-- start of SOURCE DATA --
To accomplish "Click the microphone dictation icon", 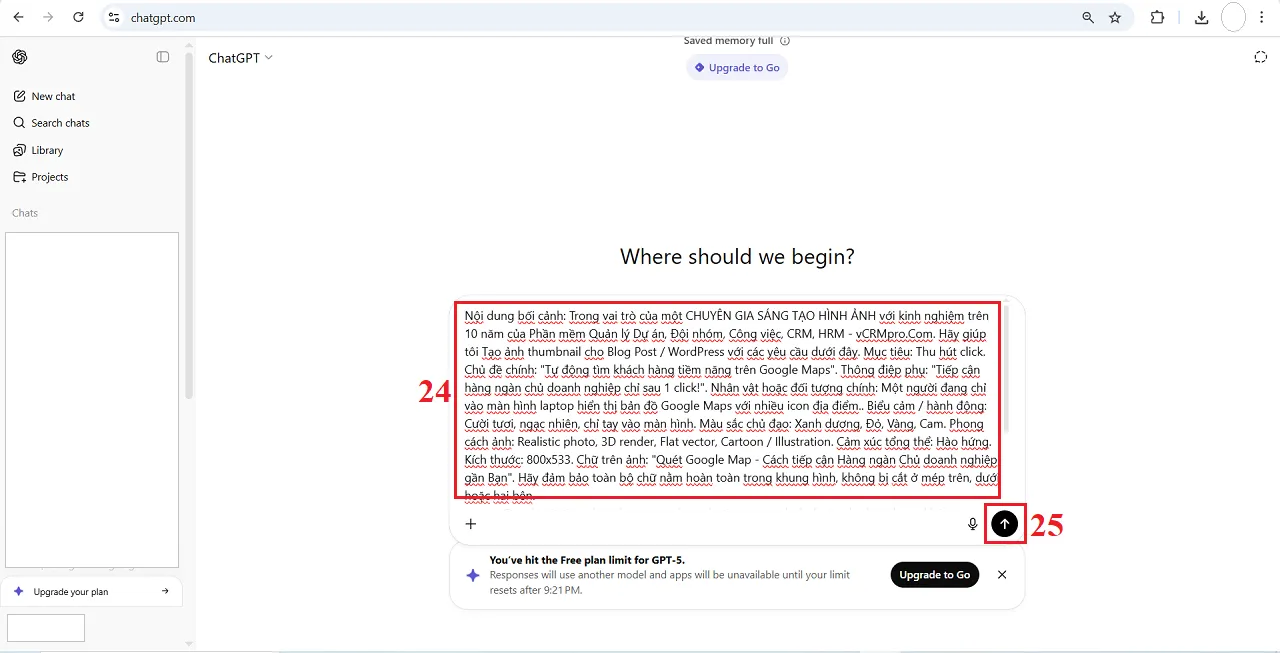I will (x=972, y=524).
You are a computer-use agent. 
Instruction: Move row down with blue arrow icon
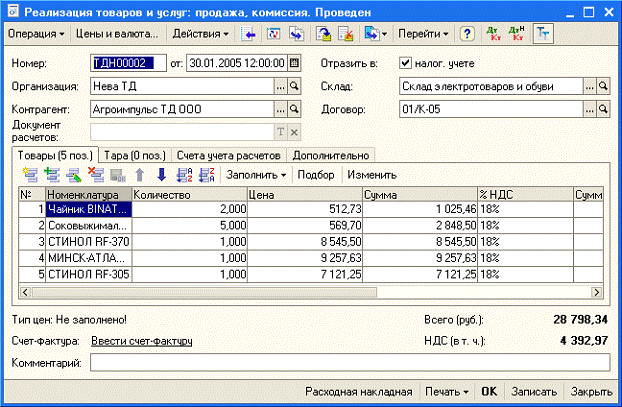tap(161, 174)
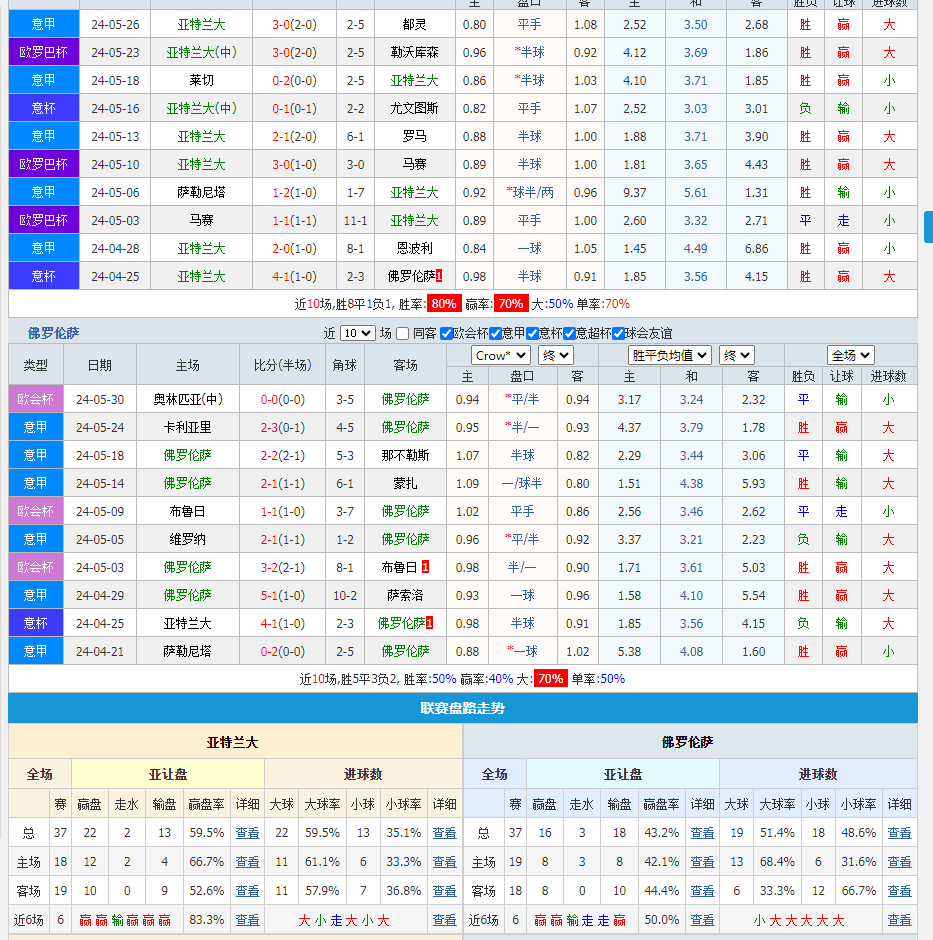
Task: Click 查看 for 佛罗伦萨 客场 进球数 details
Action: pyautogui.click(x=899, y=891)
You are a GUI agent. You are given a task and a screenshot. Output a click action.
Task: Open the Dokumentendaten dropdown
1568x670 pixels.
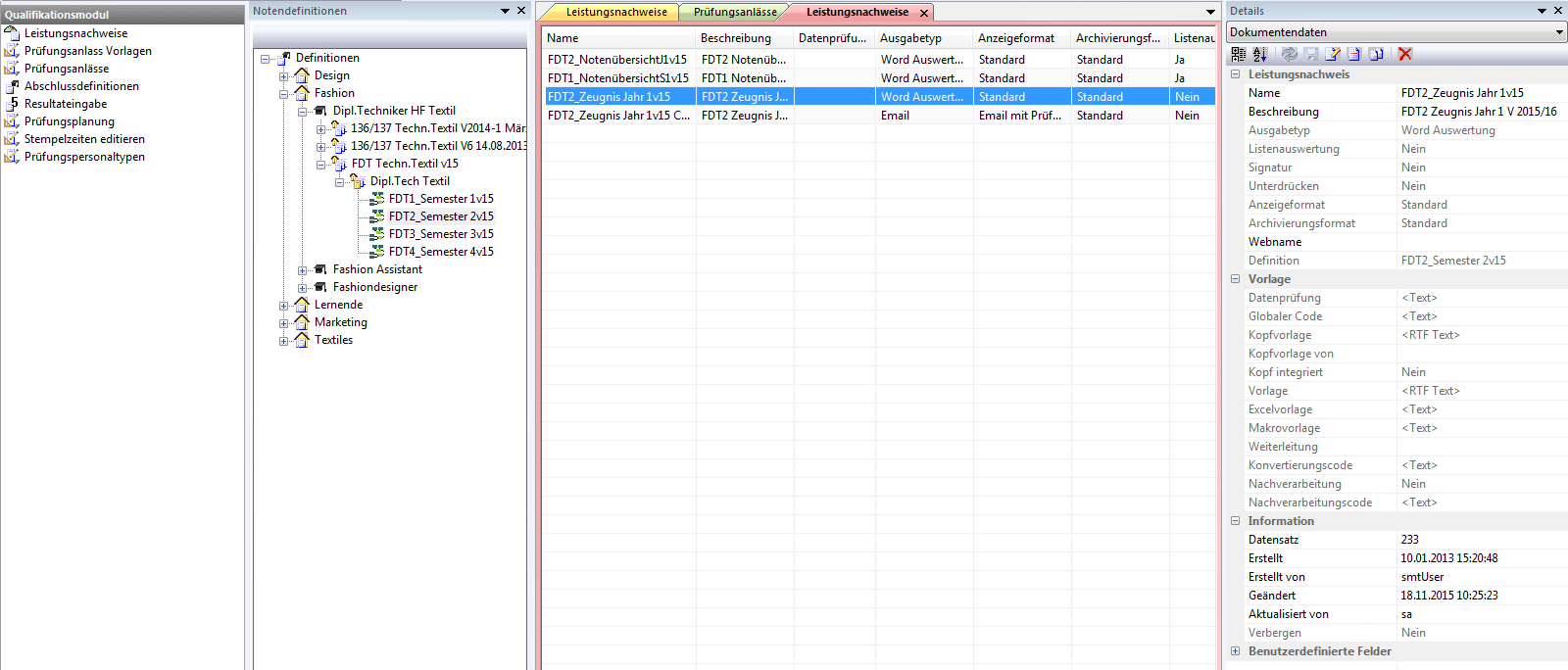pos(1558,32)
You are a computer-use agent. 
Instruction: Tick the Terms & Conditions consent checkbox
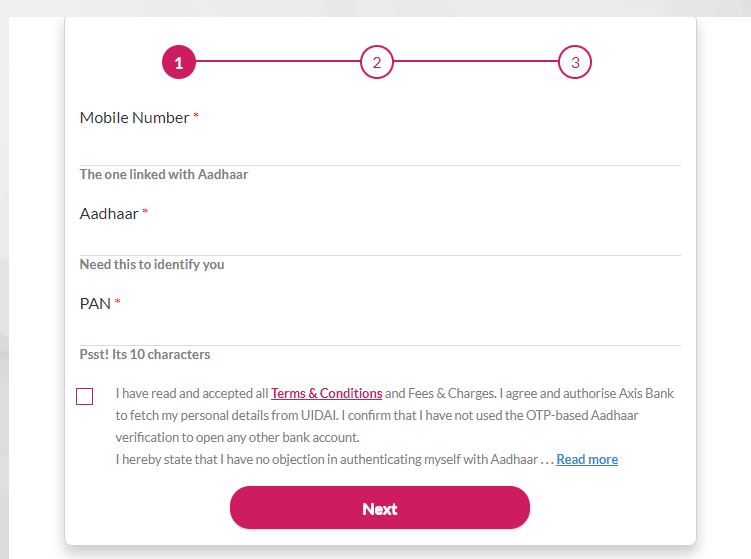coord(84,397)
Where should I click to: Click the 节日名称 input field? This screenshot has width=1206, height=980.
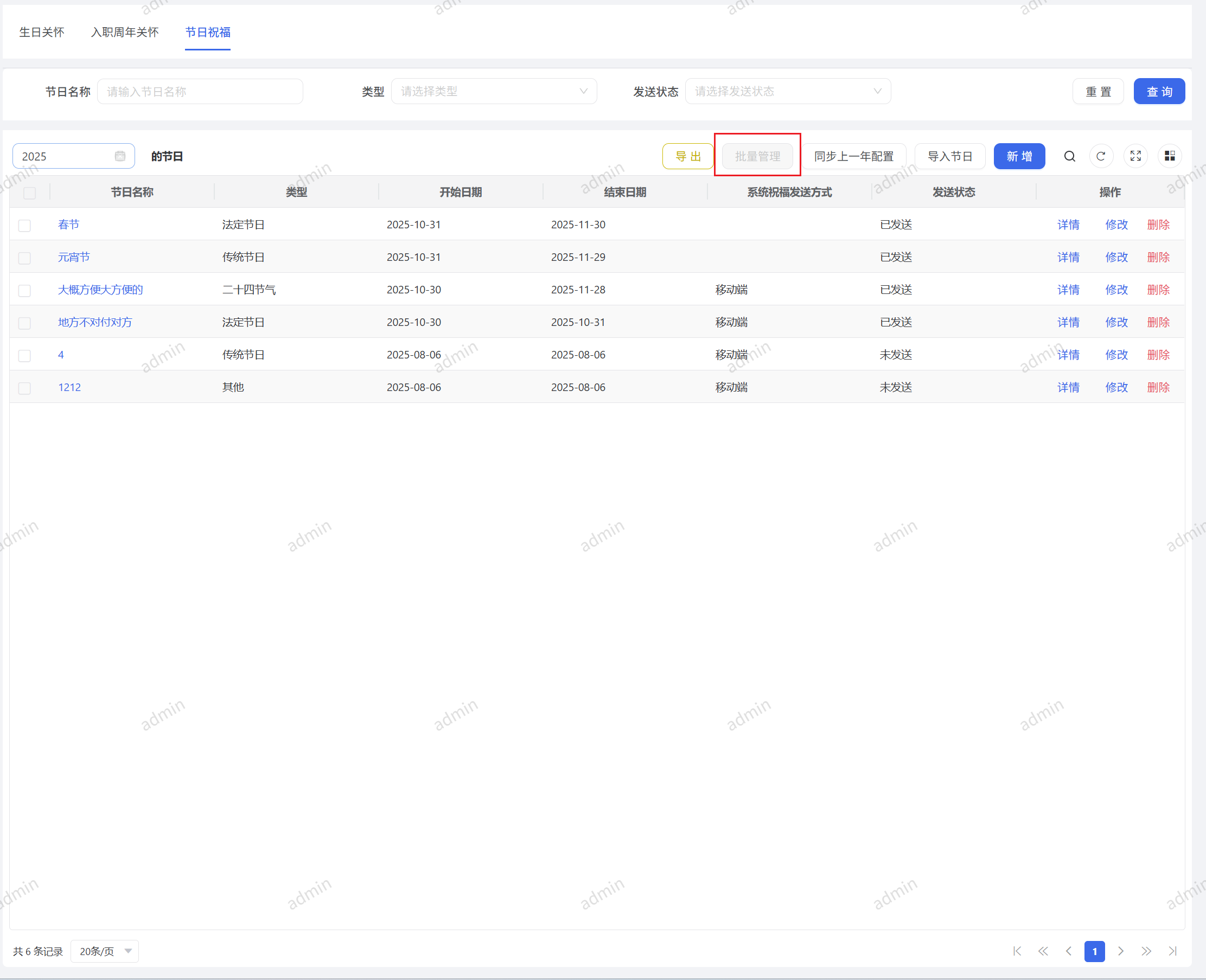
-- end of SOURCE DATA --
**WHAT TO WORK ON**
Retype the items from the line containing "You are a GUI" through the end of the items, without the pictures.

**FINAL RESULT**
You are a GUI agent. You are given a task and a screenshot. Output a click action.
Task: Open the Dokumentendaten dropdown
1568x670 pixels.
pos(1558,32)
You are a computer-use agent. 
Instruction: Tick the Terms & Conditions consent checkbox
coord(84,397)
Where should I click to: Click the 节日名称 input field? This screenshot has width=1206, height=980.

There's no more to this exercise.